L'odore del mondo - Radhika Jha - In metro

Mi trascino ciecamente in direzione della metropolitana

Finalmente sono sotto, al riparo della stazione. La banchina è affollata. E l’odore non infastidisce nessuno. Il treno arriva stridendo e la folla spinge in avanti, mi porta con sé nel treno. Parte il segnale, le porte ci chiudono all’interno e il treno comincia a muoversi, acquista velocità ed entra nel buio.

Osservo la porta di fronte, c’è un adesivo familiare, un coniglio rosa con la zampa incastrata nella porta. Dal punto in cui la zampa è imprigionata s’irradiano sottili linee nere di dolore. Ma il coniglio guarda indietro, sopra la spalla, e sorride seducente. La separazione è dolorosa, ma bisogna sopportarla con il sorriso. Forse è naturale separarsi da coloro che si amano, se si vuole vivere una vita in movimento. Forse la scelta è tra amore e movimento. Penso subito a Olivier. Mi aspettava paziente per cena. Ma io sono intrappolata in un tunnel di movimento eterno.
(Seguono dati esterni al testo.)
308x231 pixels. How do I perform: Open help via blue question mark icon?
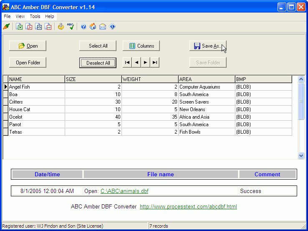(x=83, y=27)
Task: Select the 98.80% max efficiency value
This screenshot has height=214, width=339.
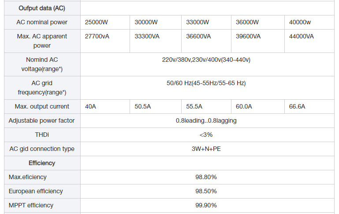Action: [206, 177]
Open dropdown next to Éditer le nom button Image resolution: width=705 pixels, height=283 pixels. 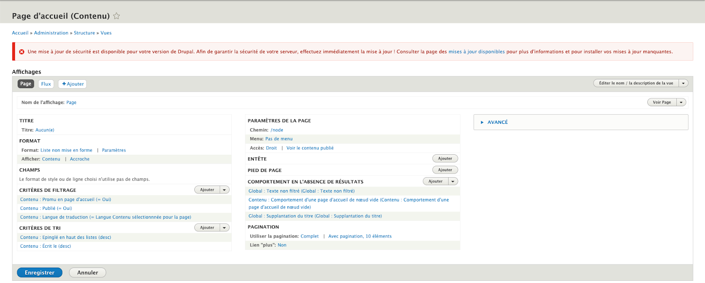point(683,83)
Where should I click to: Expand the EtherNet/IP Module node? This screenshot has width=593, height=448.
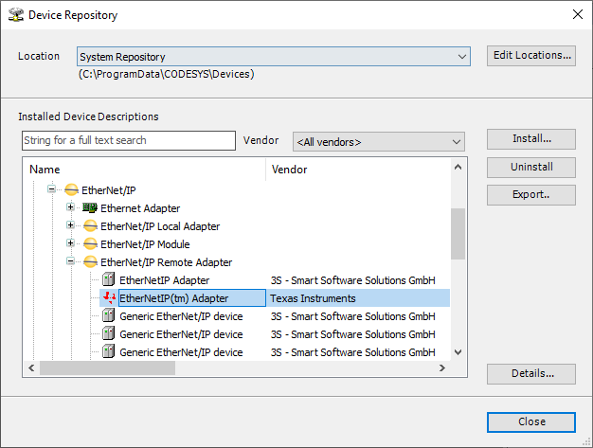point(71,244)
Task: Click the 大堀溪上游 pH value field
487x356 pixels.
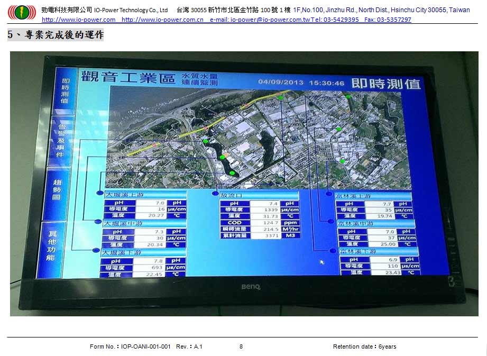Action: (x=151, y=203)
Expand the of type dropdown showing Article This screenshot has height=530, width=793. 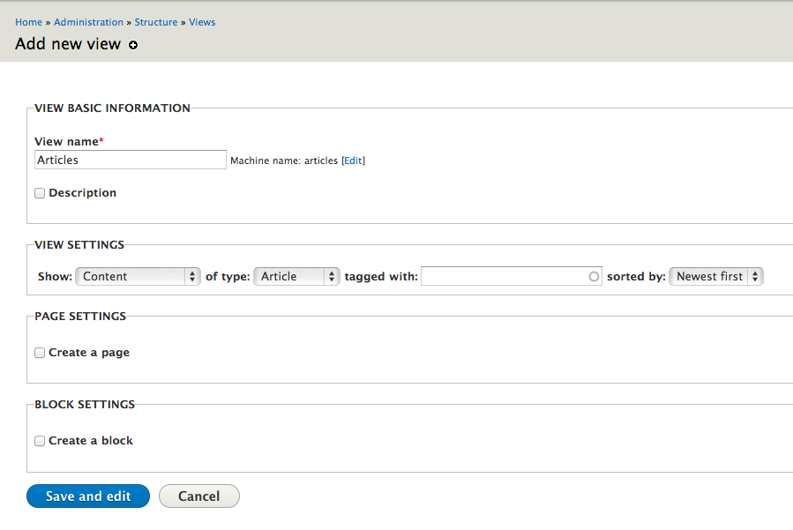tap(297, 277)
Addio Olivier, sussurro tristemente dentro di me, sono caduta fuori dal tuo mondo. Dentro la carrozza la falsa luce del giorno sorride eternamente.

Il treno accelera lungo la curva e rallenta all’ingresso della stazione. Entra un burattinaio. Sospiro e mi guardo intorno. Anche gli altri passeggeri hanno voltato lo sguardo da un’altra parte. Il burattinaio non sembra farci caso. Si china, tira fuori un panno di velluto nero e lo appende tra due pali della carrozza. Poi estrae una vecchia videocamera e la sistema in mezzo al corridoio. Scompare dietro la tenda.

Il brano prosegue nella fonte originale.